While Madigan was contributing to the transformation of the Penguins within three years, he was also learning how to develop his own program down the road.

“Just sharing that excitement and joy, and knowing that everyone has a little bit of a piece to play in the process of winning, was an amazing team-building exercise to go through,” Madigan says. “Xs and Os are important. But managing people is more important, and so is culture.”

Madigan played hockey at Northeastern in the 1980s, where he helped lead the Huskies to a pair of Beanpot titles as well as the NCAA Tournament Frozen Four. He continued to represent his alma mater even as he was working in the NHL.

As associate dean and director of development in the College of Business Administration in 2009, Madigan landed a major donation for Northeastern on the eve of the seventh game. The next day, in the hours after the Penguins had earned a 2-1 road win despite an injury to their team captain, Sidney Crosby, he found himself dwelling on the hard times that create the environment for success. Just one year earlier, he had seen the Penguins lose the Stanley Cup Final.
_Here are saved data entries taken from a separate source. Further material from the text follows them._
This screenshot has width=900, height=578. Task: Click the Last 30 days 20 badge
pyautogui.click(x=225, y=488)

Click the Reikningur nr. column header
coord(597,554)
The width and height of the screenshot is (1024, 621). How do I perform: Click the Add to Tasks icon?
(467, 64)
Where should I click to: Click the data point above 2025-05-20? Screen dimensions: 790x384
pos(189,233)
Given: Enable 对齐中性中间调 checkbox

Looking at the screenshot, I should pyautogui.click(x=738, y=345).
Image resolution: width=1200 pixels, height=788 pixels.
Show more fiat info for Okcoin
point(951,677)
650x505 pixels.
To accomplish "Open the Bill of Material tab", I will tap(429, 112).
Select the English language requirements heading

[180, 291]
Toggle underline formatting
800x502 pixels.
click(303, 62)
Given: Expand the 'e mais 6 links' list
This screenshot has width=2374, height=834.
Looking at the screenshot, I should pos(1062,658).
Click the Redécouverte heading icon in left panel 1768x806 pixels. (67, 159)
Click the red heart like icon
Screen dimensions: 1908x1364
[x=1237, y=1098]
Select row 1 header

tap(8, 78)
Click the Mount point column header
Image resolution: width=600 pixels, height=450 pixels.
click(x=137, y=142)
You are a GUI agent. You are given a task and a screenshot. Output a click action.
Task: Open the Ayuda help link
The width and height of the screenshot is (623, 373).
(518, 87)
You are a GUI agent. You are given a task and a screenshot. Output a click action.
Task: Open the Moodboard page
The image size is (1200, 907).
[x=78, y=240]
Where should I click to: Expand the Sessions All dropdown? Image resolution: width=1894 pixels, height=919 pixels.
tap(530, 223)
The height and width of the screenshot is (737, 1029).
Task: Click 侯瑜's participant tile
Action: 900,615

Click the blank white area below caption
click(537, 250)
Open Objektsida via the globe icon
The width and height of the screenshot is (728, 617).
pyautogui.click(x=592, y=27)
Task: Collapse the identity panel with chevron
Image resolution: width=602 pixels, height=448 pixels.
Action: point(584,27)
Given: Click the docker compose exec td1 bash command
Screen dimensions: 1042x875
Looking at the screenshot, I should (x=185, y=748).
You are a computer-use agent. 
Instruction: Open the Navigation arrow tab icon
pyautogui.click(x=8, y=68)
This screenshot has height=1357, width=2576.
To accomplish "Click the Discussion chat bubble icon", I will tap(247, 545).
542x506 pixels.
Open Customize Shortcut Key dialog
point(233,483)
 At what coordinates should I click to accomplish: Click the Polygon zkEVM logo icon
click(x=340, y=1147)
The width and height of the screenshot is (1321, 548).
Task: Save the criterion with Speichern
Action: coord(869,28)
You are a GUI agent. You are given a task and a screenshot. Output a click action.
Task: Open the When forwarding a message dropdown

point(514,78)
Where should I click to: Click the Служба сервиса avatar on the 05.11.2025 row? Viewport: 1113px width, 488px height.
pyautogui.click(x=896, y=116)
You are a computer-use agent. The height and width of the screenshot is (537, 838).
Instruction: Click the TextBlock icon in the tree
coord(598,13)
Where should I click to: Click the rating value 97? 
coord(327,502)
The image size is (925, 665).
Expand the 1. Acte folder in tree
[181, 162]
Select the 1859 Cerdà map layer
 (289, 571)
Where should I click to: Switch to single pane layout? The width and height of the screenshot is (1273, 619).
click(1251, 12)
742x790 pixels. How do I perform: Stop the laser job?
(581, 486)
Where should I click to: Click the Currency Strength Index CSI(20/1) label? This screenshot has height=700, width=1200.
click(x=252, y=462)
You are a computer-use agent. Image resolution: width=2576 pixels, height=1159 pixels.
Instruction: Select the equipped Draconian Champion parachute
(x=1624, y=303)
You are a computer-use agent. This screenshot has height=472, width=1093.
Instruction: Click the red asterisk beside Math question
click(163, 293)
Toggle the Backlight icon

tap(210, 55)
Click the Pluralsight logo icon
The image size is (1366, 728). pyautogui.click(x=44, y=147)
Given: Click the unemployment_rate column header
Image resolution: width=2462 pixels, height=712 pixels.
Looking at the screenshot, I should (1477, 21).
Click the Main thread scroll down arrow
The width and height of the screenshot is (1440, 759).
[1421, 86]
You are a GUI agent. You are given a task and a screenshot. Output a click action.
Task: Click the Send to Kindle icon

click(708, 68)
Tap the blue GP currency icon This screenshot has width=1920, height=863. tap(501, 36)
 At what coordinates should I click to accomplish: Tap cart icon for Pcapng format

“I learned from losses, and the poise and composure they had,” Madigan says of the Penguins. “I learned that when you lose a big game, there’s another opportunity. So that now, when you’re in those championship games with Northeastern, and you have a bad period? Hey, guys, we still have an opportunity to turn the corner here. You gain that poise, that composure, to help your team see its way through some of those tough situations.”